It’s so tiring, so unbelievably tiring. Everyone knows that there is
one standard for how you may treat the children of Democratic candidates
and an entirely separate and unrelated one for how you treat the
children of Republican candidates. The disparity of standards is even
more dramatic for progressive versus conservative candidates and their
families.
8) Media Coverage
Another tiring thing is the frame offered by the media for covering
this. When a Pulitzer Prize-winning editorial cartoonist with media
elite friends pens a cartoon portraying the children of a Hispanic
senator as dancing monkeys, what should the headline and lede be? CNN
went with “Washington Post pulls cartoon depicting Ted Cruz’s
daughters.” I guess they thought adding the words “as monkeys” would
have made it too descriptive. But
note the lede:
Yes, the newsworthy thing is that Cruz obtained new ammo to shoot at the media. Wait,
what?
I…I… I…honestly don’t know what to say to this. Also, in what sense are
they portrayed as “monkey-like” creatures and not “monkeys”? I have no
idea what is meant by this, although the reporter goes on to describe
them as being portrayed as “two hatted creatures,” which is, again,
quite weird. Many media outlets were reticent to mention the monkey
problem. For example:
Why would Cruz be upset at a cartoonist for drawing his daughters? Oh, she caricatured them crudely as “
chained dancing apes“?
Why, that changes everything and should probably be what you lead with,
eh? (In Politico’s defense, they later updated the story to not only
mention the monkeys, unlike the first version online, but to emphasize
it.) In any case, this focus on Cruz being inexplicably upset (or is it
“gaining ammo”?) instead of on the fact that a Pulitzer Prize-winning
cartoonist portrayed his children as chained monkeys is part of a
pattern of disparity.

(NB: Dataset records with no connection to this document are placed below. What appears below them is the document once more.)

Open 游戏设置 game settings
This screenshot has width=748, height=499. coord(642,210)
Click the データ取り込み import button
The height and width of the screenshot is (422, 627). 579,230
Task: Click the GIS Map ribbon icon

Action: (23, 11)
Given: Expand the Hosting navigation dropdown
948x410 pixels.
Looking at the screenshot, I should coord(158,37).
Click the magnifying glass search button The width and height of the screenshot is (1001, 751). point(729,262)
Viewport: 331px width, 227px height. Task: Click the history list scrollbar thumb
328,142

The initial story should be the fact of the
cartoon running, not Cruz’s reaction to it.
9) Ridiculous Defenses
Telnaes was deleting tweets last night as she managed to convince no one of her cause (I’m sure Vox or Salon or
The New Republic
are working on it as we speak), but she put a note on Facebook telling
people to stop complaining about the cartoon. And she put these tweets
on Twitter:
Um, no. The lower tweet looks like an attempt to portray herself as a
victim, something made ever-so-slightly difficult by going after a
pre-schooler and a seven-year-old in that day’s work. The upper is so
stupid — yet presented as if it’s somehow informative if not erudite —
as to be hilarious. But perhaps more disconcerting is the
editor’s note for why they pulled the cartoon:
Editor’s note from Fred Hiatt: It’s generally been the policy of our
editorial section to leave children out of it. I failed to look at this
cartoon before it was published. I understand why Ann thought an
exception to the policy was warranted in this case, but I do not agree.

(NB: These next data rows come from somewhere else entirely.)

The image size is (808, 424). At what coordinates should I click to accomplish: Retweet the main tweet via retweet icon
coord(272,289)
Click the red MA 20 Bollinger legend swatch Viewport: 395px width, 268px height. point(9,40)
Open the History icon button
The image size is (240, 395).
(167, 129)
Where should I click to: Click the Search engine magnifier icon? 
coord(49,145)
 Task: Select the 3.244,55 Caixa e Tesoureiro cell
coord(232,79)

What’s this “I understand why Ann thought an exception to the policy
was warranted” business? That’s, again, just stupid. Politicians feature
their children in ads all the time, as the easy-to-find examples of
Obama and Clinton demonstrate above. What is there to “understand” about
Ann’s perspective, exactly?
Further, is the only thing worth noting about this cartoon that it
went after children? I mean, the same editorial page wrote a story just a
few short months ago about how it was pretty sure Cruz was using a
racial dog-whistle in an ad,
although it couldn’t quite figure out exactly how. (I’m actually making
the editorial seem like it made more sense than it did.) It said the ad
only seemed to be about terrorism but was probably also a racist attack
on Latino immigrants, Syrian refugees, or Iranian Muslims. They didn’t
know which, but they were pretty sure that it was one of them enough to
call the ad “revolting.”
But portray some Latino kids as dancing, chained monkeys and the only
thing you can say is “leave children out of it”? Really? Such funny
dog-whistle-hearing capabilities at the
Post there, eh? Almost seems to fit a pattern, no? I’ll only add that a search for “
dog whistle” on the
Post’s search mechanism returns more than 500 results since 2005 alone.
10) Problems At The Washington Post
In Hiatt’s odd note that raises more questions than it answers, left
unnamed are the editors who did look at it prior to publication. I have
no reason to doubt Hiatt that he didn’t personally review the cartoon
before it ran. Sometimes editors can’t review everything. But some
editors reviewed it before it ran, even if they aren’t named Fred Hiatt.
Presumably many eyes were on that cartoon before it ran.
Was there no one to say, “Maybe we shouldn’t publish the racist
thing”? Is everyone reviewing what goes up so far left that they didn’t
see the problem with this unfair attack on the Cruz family? Is everyone
so stupid and uninformed to not know that 100 percent of all politicians
feature family members in ads?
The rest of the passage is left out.